FIG. 9 is a plan view showing the structure of a low friction sliding member 24 as another embodiment of the continuous pressing device according to the present invention.

FIG. 10 is a plan view showing a configuration of a modified example of the low friction sliding member 24 as another embodiment of the continuous pressing device according to the present invention.
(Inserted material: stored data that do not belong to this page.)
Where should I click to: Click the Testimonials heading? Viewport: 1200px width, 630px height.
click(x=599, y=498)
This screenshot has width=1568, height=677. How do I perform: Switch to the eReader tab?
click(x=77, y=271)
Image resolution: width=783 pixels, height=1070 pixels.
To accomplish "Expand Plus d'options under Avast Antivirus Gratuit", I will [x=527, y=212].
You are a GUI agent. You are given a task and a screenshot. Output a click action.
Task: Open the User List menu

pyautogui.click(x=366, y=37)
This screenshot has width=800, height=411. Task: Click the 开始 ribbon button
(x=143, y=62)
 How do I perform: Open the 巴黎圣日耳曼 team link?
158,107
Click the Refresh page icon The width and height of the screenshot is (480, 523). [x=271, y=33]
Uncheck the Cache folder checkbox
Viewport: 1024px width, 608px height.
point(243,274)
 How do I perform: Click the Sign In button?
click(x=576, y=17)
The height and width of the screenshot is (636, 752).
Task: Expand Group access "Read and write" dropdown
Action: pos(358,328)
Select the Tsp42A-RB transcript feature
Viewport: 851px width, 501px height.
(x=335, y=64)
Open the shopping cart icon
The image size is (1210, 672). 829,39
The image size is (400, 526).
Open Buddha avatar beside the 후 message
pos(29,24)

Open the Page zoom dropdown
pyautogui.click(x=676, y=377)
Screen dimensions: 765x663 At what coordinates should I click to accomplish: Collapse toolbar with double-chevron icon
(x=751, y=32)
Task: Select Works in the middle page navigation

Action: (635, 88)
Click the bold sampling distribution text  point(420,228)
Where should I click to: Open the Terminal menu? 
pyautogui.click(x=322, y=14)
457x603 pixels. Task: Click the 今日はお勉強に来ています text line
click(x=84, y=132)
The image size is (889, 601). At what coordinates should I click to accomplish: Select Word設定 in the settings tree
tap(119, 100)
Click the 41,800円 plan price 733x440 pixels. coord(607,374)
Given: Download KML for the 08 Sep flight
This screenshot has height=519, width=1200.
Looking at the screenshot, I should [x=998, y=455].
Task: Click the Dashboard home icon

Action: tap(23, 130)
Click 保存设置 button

FIG. 11 is a plan view showing the configuration of a modified example of the low friction sliding member 24 as another embodiment of the continuous pressing device according to the present invention.

[Explanation of symbols]

 10 ... Continuous Press Device 12 ... Heating Press Surface Plate 14 ... Cooling Press Surface Plate 22 ... Stainless Belt (Endless Belt) 24 ... Low Friction Sliding Material 28 ... Lubricant Channel

Claims (10)

[Claims] 1. A pair of endless belts, which are driven so as to be opposed to each other with a predetermined space therebetween, drive means for driving the pair of endless belts to rotate respectively, and the two endless belts. A pair of press surface plates provided inside each of the orbits, low friction sliding members respectively provided between the two endless belts and the corresponding press surface plates, and the low friction slides. A continuous press device comprising: a lubricant supply means for supplying a lubricant to the surface of a moving material. 2. The continuous passage according to claim 1, wherein a lubricant passage groove for holding the lubricant supplied from the lubricant supply means is formed on the surface of the low friction sliding material. Press machine. 3. The lubricant passage groove is formed by connecting a groove along the driving direction of the endless belt and a groove orthogonal to the driving direction in a stepwise manner.
The continuous press machine described in. 4. The continuous pressing apparatus according to claim 2, wherein the lubricant passage groove is formed by connecting grooves having a predetermined angle in a driving direction of the endless belt in a zigzag shape. 5. The area of the central portion of the lubricant passage groove is
The continuous press device according to claim 3 or 4, wherein the endless belt is set to be narrower than an upstream side and a downstream side in a driving direction. 6. The lubricant passage groove arrangement region is provided only on the upstream side in the driving direction of the endless belt, as claimed in claim 2, claim 3, claim 4, or claim 5. 5. The continuous press machine according to item 5. 7. The press platen comprises a heating press platen and a cooling press platen.
The continuous press machine according to claim 2, claim 3, claim 4, claim 5, or claim 6. 8. The low friction sliding material is arranged on an endless belt side surface corresponding to each of the heating press surface plate and the cooling press surface plate. Continuous press equipment. 9. The continuous press machine according to claim 1, wherein the low friction sliding material is a composite sheet in which a polytetrafluoroethylene resin and a metal such as bronze are composited. 10. The continuous pressing apparatus according to claim 1, wherein the low friction sliding material is fixed to the pair of press surface plates with an adhesive.